El #8M2021 salimos a las calles vestidas de violeta a hacer nuestras gestiones cotidianas

 

En la pandemia se ha hecho más visible si cabe la importancia de los trabajos de cuidados que realizan sobre todo las mujeres dentro y fuera de las casas; también la precariedad de los empleos remunerados de las mujeres, en especial migrantes, con despidos y “fin de obra” inmediatos, sin derecho al paro como las trabajadoras del hogar…

 

Fuente original: Traficantes de sueños

---CERRADO POR LUCHA--- #8M2021

 …Se ha hecho visible también el raquítico estado de los servicios públicos: una sanidad sobrecargada, una educación segregadora, unos servicios sociales que cerraron cuando más hacían falta. Y visibles las desigualdades de vivienda y condiciones de salud, causa de un diferencial de mortalidad claro entre barrios ricos y pobres. Miles de mujeres han sostenido la crisis sanitaria y económica a través del apoyo mutuo de las redes vecinales y cajas de resistencia y de sus propios cuerpos con un trabajo doméstico y de cuidados (también educativos) más aislado y demandante que nunca.

 

Mientras los medios reverberan debates identitarios y abstractos, con consecuencias terribles para las personas trans y las trabajadoras sexuales, entre otras, los feminismos de base siguen trabajando desde las casas, los empleos, el campo y la ciudad, para poner encima de la mesa las desigualdades de sexo, género, raza y clase que son la base del injusto y violento sistema económico en el que vivimos y para construir redes que, enfrentando el cotidiano desde lo más pequeño, señalan otras formas de hacer mundo.

 

Las mujeres que han acogido a sus compañeras internas puestas en la calle por miedo al virus, las que han cuidado a sus compañeras jornaleras enfermas en chamizos de Huelva, las que han parado desahucios en mitad de la pandemia, las que se han organizado por primera vez para llevar comida a sus vecinos. Todas ellas y todas nosotras no podemos estar más hartas de que lo importante no figure en ningún debate público, encantados los tertulianos de discutir del rey o los conflictos del gobierno. Por eso saldremos este 8M, como todos los 8 de marzo, y todos los días. Porque no podemos permitirnos no salir. Porque no salir, seguir encerradas en casa y en el trabajo, no va a cambiar las cosas. Y no podemos esperar a que el virus se apague para las urgencias de la vida que están sobre nuestras espaldas ni para volver a sentir con otras nuestra fuerza.

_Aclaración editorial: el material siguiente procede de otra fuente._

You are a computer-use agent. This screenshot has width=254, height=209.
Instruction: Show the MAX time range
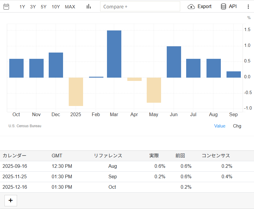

Con medidas de seguridad, como cada día, mañana saldremos vestidas de violeta a hacer nuestras gestiones, defendiendo derechos esenciales para todas las personas y, en especial, para las mujeres más precarias de las que más podemos aprender sobre apoyo mutuo: las migrantes, las trans, las trabajadoras sexuales.

 

Porque el feminismo no es que algunas lleguen arriba, es que abajo no quede nadie. Y esto a nivel mundial.

 

Por nosotras y por todas nuestras compañeras, organizarse es empezar a vencer.